- Selected extract
══════════════════════════════

Contemporary American playwright (born 1958)

Rob Ackerman (born December 1, 1958) is a contemporary American playwright and screenwriter. His plays include Tabletop, which won the 2001 Drama Desk Award for Best Ensemble Performance, Volleygirls, which won the New York Musical Theater Festival Best in Fest, Call Me Waldo, Dropping Gumballs on Luke Wilson (directed by Theresa Rebeck in 2019 and produced by Working Theater at A.R.T. in New York), and Loyalty. In 2021, Ackerman wrote an opinion piece for CNN called "I'm a prop master, and I see red flags everywhere", about the fatality on the movie set of Rust in New Mexico.

==Early life and education==
Ackerman was born and raised in Columbus, Ohio. He graduated from Columbus Academy. He is a Phi Beta Kappa graduate of Middlebury College, where he majored in Theater and Spanish. He earned his M.F.A. in Stage Directing at Northwestern University.

══════════════════════════════

- Supplied information
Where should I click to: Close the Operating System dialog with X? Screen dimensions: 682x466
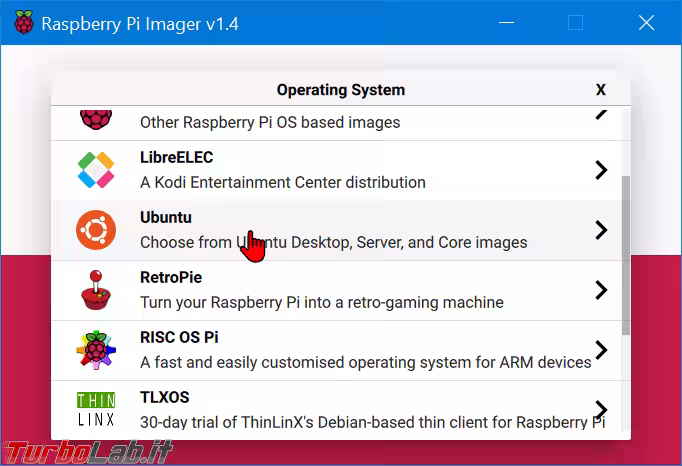(600, 90)
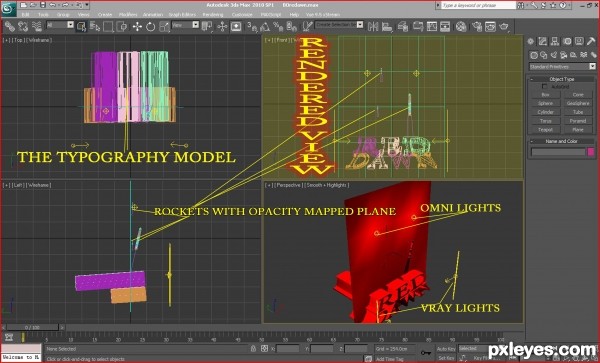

══════════════════════════════

- What this exercise asks
**a.** Repeat everything in the Rob Ackerman biography from "Rob Ackerman (born" down to "at Northwestern University.".
**b.** Go on with the Rob Ackerman biography, starting after its final sentence.

- Answer list
**a.**
Rob Ackerman (born December 1, 1958) is a contemporary American playwright and screenwriter. His plays include Tabletop, which won the 2001 Drama Desk Award for Best Ensemble Performance, Volleygirls, which won the New York Musical Theater Festival Best in Fest, Call Me Waldo, Dropping Gumballs on Luke Wilson (directed by Theresa Rebeck in 2019 and produced by Working Theater at A.R.T. in New York), and Loyalty. In 2021, Ackerman wrote an opinion piece for CNN called "I'm a prop master, and I see red flags everywhere", about the fatality on the movie set of Rust in New Mexico.

==Early life and education==
Ackerman was born and raised in Columbus, Ohio. He graduated from Columbus Academy. He is a Phi Beta Kappa graduate of Middlebury College, where he majored in Theater and Spanish. He earned his M.F.A. in Stage Directing at Northwestern University.

**b.**
==Career==
Ackerman's first success was Tabletop, staged at the American Place Theatre in 2000. John Simon, writing for New York Magazine, called it "acidly funny" and "spot-on about the making of a T.V. commercial." Ackerman's other plays include Disconnect] (2005, Working Theater, Classic Stage Company), Icarus of Ohio (2008, NYU Tisch School of the Arts), Volleygirls (2009, American Conservatory Theater), and Call Me Waldo (2012, Working Theater, Off Broadway and Kitchen Theater, Ithaca). His debut play, Origin of the Species, became a movie starring Amanda Peet, Michael Kelly, and Jean Louisa Kelly, and directed by Andrés Heinz, who wrote the original screenplay that became Black Swan. Ackerman won an award for Screenwriting at the Huntington International Independent Film Festival. He and Sam Forman along with Carol Weston have written a full-length screenplay for her novel Speed of Life. His current project is Stargazer, a feature film written with Kate Ginna and directed by Alan McIntyre Smith and starring Matt Bogart, Ginna, and Lei Nico.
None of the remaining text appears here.